→ **WORK TASK**: Write out every record again, exactly.

[[ DATASET EXTRACT open ]]

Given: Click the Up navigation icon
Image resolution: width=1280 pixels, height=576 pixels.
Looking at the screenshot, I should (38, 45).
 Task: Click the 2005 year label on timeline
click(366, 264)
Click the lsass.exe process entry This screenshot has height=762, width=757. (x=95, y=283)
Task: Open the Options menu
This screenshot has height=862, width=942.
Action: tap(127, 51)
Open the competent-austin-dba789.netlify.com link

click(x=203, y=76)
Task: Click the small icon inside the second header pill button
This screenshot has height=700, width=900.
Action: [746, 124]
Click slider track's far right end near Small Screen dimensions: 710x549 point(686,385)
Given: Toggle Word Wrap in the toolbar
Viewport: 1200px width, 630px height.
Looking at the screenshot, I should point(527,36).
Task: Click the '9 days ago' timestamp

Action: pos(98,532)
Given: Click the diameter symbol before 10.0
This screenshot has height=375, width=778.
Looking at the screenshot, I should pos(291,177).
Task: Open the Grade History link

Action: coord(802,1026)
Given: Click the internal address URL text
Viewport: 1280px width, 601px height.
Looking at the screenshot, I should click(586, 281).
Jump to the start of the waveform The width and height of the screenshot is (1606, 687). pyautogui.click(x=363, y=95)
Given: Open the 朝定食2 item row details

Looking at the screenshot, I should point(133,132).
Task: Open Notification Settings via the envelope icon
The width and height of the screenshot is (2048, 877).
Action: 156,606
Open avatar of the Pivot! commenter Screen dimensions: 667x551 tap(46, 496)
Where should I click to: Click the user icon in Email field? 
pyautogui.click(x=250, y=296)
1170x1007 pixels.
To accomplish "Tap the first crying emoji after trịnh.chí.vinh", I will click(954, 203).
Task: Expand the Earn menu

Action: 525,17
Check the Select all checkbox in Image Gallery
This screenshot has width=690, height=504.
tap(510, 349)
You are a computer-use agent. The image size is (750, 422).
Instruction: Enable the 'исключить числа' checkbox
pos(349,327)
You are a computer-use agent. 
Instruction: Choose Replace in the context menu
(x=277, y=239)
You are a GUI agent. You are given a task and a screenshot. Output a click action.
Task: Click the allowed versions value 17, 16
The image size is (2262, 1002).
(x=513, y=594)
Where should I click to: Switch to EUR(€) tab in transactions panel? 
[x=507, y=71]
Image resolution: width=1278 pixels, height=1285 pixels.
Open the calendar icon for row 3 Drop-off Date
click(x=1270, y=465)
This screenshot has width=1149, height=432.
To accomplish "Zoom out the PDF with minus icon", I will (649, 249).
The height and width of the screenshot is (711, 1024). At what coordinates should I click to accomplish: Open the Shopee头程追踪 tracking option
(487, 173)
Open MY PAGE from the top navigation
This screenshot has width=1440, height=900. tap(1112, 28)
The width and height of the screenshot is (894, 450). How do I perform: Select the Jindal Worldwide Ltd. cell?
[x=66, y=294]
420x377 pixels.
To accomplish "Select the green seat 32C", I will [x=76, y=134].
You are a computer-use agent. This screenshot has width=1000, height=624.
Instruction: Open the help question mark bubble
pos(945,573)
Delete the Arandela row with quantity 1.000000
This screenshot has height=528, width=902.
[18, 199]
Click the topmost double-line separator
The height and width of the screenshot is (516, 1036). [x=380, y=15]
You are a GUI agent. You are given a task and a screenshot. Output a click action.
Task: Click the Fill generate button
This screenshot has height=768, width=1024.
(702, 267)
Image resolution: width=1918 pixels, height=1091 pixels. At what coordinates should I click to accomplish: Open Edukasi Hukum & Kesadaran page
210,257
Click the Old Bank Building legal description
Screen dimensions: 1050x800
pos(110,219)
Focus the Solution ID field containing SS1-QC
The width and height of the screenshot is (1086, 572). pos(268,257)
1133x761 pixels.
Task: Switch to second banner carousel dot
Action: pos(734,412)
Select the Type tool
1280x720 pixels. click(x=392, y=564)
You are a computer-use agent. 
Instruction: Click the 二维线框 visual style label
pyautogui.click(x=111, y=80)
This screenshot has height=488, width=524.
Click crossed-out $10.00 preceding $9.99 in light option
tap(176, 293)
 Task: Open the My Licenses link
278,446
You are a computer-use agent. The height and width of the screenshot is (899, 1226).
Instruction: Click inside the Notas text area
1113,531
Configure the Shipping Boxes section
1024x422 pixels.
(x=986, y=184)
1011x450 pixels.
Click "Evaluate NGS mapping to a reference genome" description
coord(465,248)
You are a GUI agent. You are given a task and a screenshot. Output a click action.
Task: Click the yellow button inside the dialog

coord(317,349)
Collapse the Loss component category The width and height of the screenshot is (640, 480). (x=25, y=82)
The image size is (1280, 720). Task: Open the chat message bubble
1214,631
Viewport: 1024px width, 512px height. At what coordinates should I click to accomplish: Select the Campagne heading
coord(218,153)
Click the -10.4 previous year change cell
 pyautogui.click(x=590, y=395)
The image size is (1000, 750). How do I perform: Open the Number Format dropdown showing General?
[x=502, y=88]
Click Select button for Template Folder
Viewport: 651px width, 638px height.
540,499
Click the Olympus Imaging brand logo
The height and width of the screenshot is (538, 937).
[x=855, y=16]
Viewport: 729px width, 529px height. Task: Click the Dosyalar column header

[[ DATASET EXTRACT closed ]]

→ **THE ANSWER**:
Given: Click the Up navigation icon
Image resolution: width=1280 pixels, height=576 pixels.
Looking at the screenshot, I should (38, 45).
 Task: Click the 2005 year label on timeline
click(366, 264)
Click the lsass.exe process entry This screenshot has height=762, width=757. (x=95, y=283)
Task: Open the Options menu
This screenshot has height=862, width=942.
Action: tap(127, 51)
Open the competent-austin-dba789.netlify.com link

click(x=203, y=76)
Task: Click the small icon inside the second header pill button
This screenshot has height=700, width=900.
Action: [746, 124]
Click slider track's far right end near Small Screen dimensions: 710x549 point(686,385)
Given: Toggle Word Wrap in the toolbar
Viewport: 1200px width, 630px height.
Looking at the screenshot, I should point(527,36).
Task: Click the '9 days ago' timestamp

Action: pos(98,532)
Given: Click the diameter symbol before 10.0
This screenshot has height=375, width=778.
Looking at the screenshot, I should pos(291,177).
Task: Open the Grade History link

Action: coord(802,1026)
Given: Click the internal address URL text
Viewport: 1280px width, 601px height.
Looking at the screenshot, I should click(586, 281).
Jump to the start of the waveform The width and height of the screenshot is (1606, 687). pyautogui.click(x=363, y=95)
Given: Open the 朝定食2 item row details

Looking at the screenshot, I should point(133,132).
Task: Open Notification Settings via the envelope icon
The width and height of the screenshot is (2048, 877).
Action: 156,606
Open avatar of the Pivot! commenter Screen dimensions: 667x551 tap(46, 496)
Where should I click to: Click the user icon in Email field? 
pyautogui.click(x=250, y=296)
1170x1007 pixels.
To accomplish "Tap the first crying emoji after trịnh.chí.vinh", I will click(954, 203).
Task: Expand the Earn menu

Action: 525,17
Check the Select all checkbox in Image Gallery
This screenshot has width=690, height=504.
tap(510, 349)
You are a computer-use agent. The image size is (750, 422).
Instruction: Enable the 'исключить числа' checkbox
pos(349,327)
You are a computer-use agent. 
Instruction: Choose Replace in the context menu
(x=277, y=239)
You are a GUI agent. You are given a task and a screenshot. Output a click action.
Task: Click the allowed versions value 17, 16
The image size is (2262, 1002).
(x=513, y=594)
Where should I click to: Switch to EUR(€) tab in transactions panel? 
[x=507, y=71]
Image resolution: width=1278 pixels, height=1285 pixels.
Open the calendar icon for row 3 Drop-off Date
click(x=1270, y=465)
This screenshot has width=1149, height=432.
To accomplish "Zoom out the PDF with minus icon", I will (649, 249).
The height and width of the screenshot is (711, 1024). At what coordinates should I click to accomplish: Open the Shopee头程追踪 tracking option
(487, 173)
Open MY PAGE from the top navigation
This screenshot has width=1440, height=900. tap(1112, 28)
The width and height of the screenshot is (894, 450). How do I perform: Select the Jindal Worldwide Ltd. cell?
[x=66, y=294]
420x377 pixels.
To accomplish "Select the green seat 32C", I will [x=76, y=134].
You are a computer-use agent. This screenshot has width=1000, height=624.
Instruction: Open the help question mark bubble
pos(945,573)
Delete the Arandela row with quantity 1.000000
This screenshot has height=528, width=902.
[18, 199]
Click the topmost double-line separator
The height and width of the screenshot is (516, 1036). [x=380, y=15]
You are a GUI agent. You are given a task and a screenshot. Output a click action.
Task: Click the Fill generate button
This screenshot has height=768, width=1024.
(702, 267)
Image resolution: width=1918 pixels, height=1091 pixels. At what coordinates should I click to accomplish: Open Edukasi Hukum & Kesadaran page
210,257
Click the Old Bank Building legal description
Screen dimensions: 1050x800
pos(110,219)
Focus the Solution ID field containing SS1-QC
The width and height of the screenshot is (1086, 572). pos(268,257)
1133x761 pixels.
Task: Switch to second banner carousel dot
Action: pos(734,412)
Select the Type tool
1280x720 pixels. click(x=392, y=564)
You are a computer-use agent. 
Instruction: Click the 二维线框 visual style label
pyautogui.click(x=111, y=80)
This screenshot has height=488, width=524.
Click crossed-out $10.00 preceding $9.99 in light option
tap(176, 293)
 Task: Open the My Licenses link
278,446
You are a computer-use agent. The height and width of the screenshot is (899, 1226).
Instruction: Click inside the Notas text area
1113,531
Configure the Shipping Boxes section
1024x422 pixels.
(x=986, y=184)
1011x450 pixels.
Click "Evaluate NGS mapping to a reference genome" description
coord(465,248)
You are a GUI agent. You are given a task and a screenshot. Output a click action.
Task: Click the yellow button inside the dialog

coord(317,349)
Collapse the Loss component category The width and height of the screenshot is (640, 480). (x=25, y=82)
The image size is (1280, 720). Task: Open the chat message bubble
1214,631
Viewport: 1024px width, 512px height. At what coordinates should I click to accomplish: Select the Campagne heading
coord(218,153)
Click the -10.4 previous year change cell
 pyautogui.click(x=590, y=395)
The image size is (1000, 750). How do I perform: Open the Number Format dropdown showing General?
[x=502, y=88]
Click Select button for Template Folder
Viewport: 651px width, 638px height.
540,499
Click the Olympus Imaging brand logo
The height and width of the screenshot is (538, 937).
[x=855, y=16]
Viewport: 729px width, 529px height. Task: Click the Dosyalar column header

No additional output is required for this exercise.